Data has long been an invaluable tool for the development of businesses everywhere. By highlighting continuously changing user and customer behaviour and sentiment, the insight and intelligence it provides allows organisations to identify opportunities to streamline processes and address those areas where improvements can be made for greater all-round efficiency.

But the value of data isn’t exclusive to private companies. Possibilities exist for using data for the social good in British communities. Connecting the various capabilities across the country’s public sector can only help deliver better services to citizens, businesses, patients and students. Indeed, the transformation is already underway to some extent. Social care workers are already working more closely with NHS staff, and the increase in effective knowledge sharing between police and security services will better enhance nationwide safety.

But the needs of many individuals are currently being overlooked. Social behaviours – like those of a business’s customers – aren’t static. They are continually evolving, and without monitoring the right data it can be difficult to monitor social progress and the overall wellbeing of the country’s citizens.

Such is the pace of change, that almost a decade on, the findings of the 2011 census will now be largely meaningless.

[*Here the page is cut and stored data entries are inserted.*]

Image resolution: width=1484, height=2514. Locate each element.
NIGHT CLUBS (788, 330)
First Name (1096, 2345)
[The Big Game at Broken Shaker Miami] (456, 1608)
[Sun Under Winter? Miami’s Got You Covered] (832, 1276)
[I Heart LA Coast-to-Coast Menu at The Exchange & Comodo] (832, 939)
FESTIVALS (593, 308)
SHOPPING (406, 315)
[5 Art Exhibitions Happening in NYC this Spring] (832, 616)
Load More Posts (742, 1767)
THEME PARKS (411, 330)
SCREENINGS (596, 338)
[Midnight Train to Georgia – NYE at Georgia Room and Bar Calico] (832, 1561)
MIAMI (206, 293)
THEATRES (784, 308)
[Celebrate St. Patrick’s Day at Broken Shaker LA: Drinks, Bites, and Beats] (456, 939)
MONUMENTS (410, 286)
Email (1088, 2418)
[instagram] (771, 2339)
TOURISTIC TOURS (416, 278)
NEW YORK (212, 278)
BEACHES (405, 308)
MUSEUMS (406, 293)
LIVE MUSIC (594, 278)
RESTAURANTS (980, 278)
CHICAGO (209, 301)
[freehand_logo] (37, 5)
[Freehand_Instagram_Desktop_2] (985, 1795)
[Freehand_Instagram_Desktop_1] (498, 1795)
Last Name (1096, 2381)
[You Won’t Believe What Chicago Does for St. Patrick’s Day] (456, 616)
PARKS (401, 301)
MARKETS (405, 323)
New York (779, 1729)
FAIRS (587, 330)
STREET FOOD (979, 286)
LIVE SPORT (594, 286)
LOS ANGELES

Government leaders therefore need to be able to compare and connect up-to-date data from across the country if they are to have a better understanding of the social landscape. And as central government typically supervises local authorities to some degree, data such as that relating to council tax benefits, housing benefits, Universal Credit and emergency services, could be used to create a more complete, accurate and current picture of the UK demographic.

It’s essential, though, that in enabling this data to be shared and used, the government ensures it will not fall into the wrong hands. The responsibility lies specifically with central government to focus efforts on passing legislation that not only protects citizens from harmful data, but also makes good use of it. And citizens must have complete confidence that any data the public services hold on them will only be used for good.

Central cloud-based repository

In common with many digital transformations – both in the public and private sectors – cloud will play a key role in this data-driven approach to social betterment. Cloud-enabled technologies such as AI and machine learning, for example, are essential for optimising the insights gleaned from the data collected.

Most government organisations are still tied to legacy infrastructure, however. So, while migrating to the cloud is necessary, it’s not necessarily straightforward, and existing anxieties around security and data leaks have significantly held back progress for public sector cloud procurement. Fortunately, the Government’s G-Cloud procurement framework offers access to a wide range of cloud providers and support services, collaboration with whom will make the transition easier and more manageable. Rather than dealing with one tech giant, public sector organisations can work with more innovative and agile startups and SMEs, increasing the efficacy of their cloud deployment – usually at a lower cost. What’s more, a multi-cloud environment is vital in these situations, allowing the public sector to modernise existing systems where necessary, while transforming new ones, and avoiding vendor lock-in.

Of course, the privacy of personal data should be prioritised throughout. Cloud providers will be obligated to ensure it is robustly protected both at rest and in transit, with strict permission controls allowing it to be accessed only by the right people, for the right reasons.

More than anything, the greatest benefits of this cloud-based approach to data sharing come from the fact that the data is held in a central repository, whether it’s consolidated on a local or a national government level.

After all, it stands to reason that a centralised database provides quick and comprehensive access to the data, ideal for the purposes of gaining a fuller picture of Britain’s demographics, and achieving joined-up services. Holding data in one location, as opposed to many, is inherently more secure too. What’s more, with less need for maintenance and management, it’s also less costly.

For the benefit of the nation

A greater understanding of the country’s citizens and their needs will require greater collaboration between public services and organisations and, equally, from citizens themselves. By sharing current data on everything from health and social care, to education and housing, government at all levels can garner a snapshot of the state of society and identify those areas that need addressing. There really is a chance to use data for social good.

To do so, the public sector must break away from inefficient legacy systems and invest in secure local cloud services that will enable the sharing, analysis and optimisation of this data.